» **Input data**
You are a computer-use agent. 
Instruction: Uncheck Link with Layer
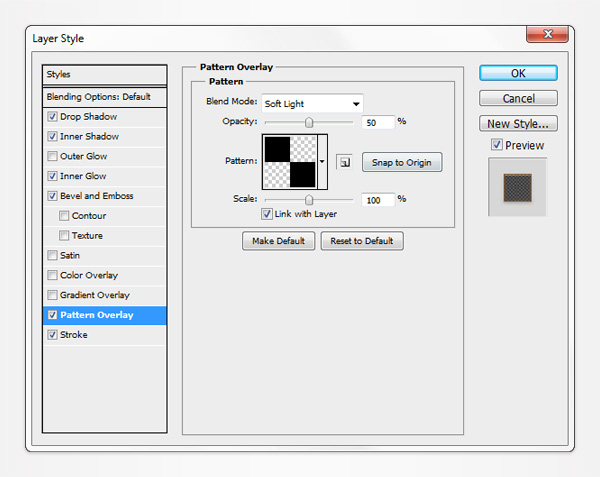(x=267, y=214)
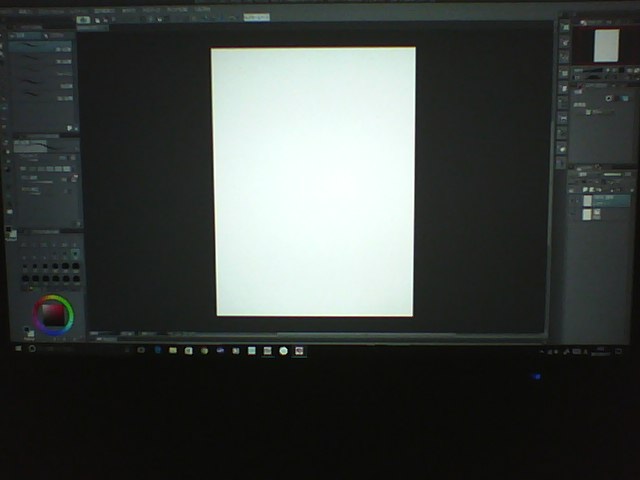Click the rightmost app icon on taskbar
The height and width of the screenshot is (480, 640).
[x=298, y=351]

» **Work required**
Your answer should hold every record above, printed exactly and free of pictures.

» **Result of the task**
You are a computer-use agent. 
Instruction: Uncheck Link with Layer
(x=267, y=214)
Click the rightmost app icon on taskbar
The height and width of the screenshot is (480, 640).
[x=298, y=351]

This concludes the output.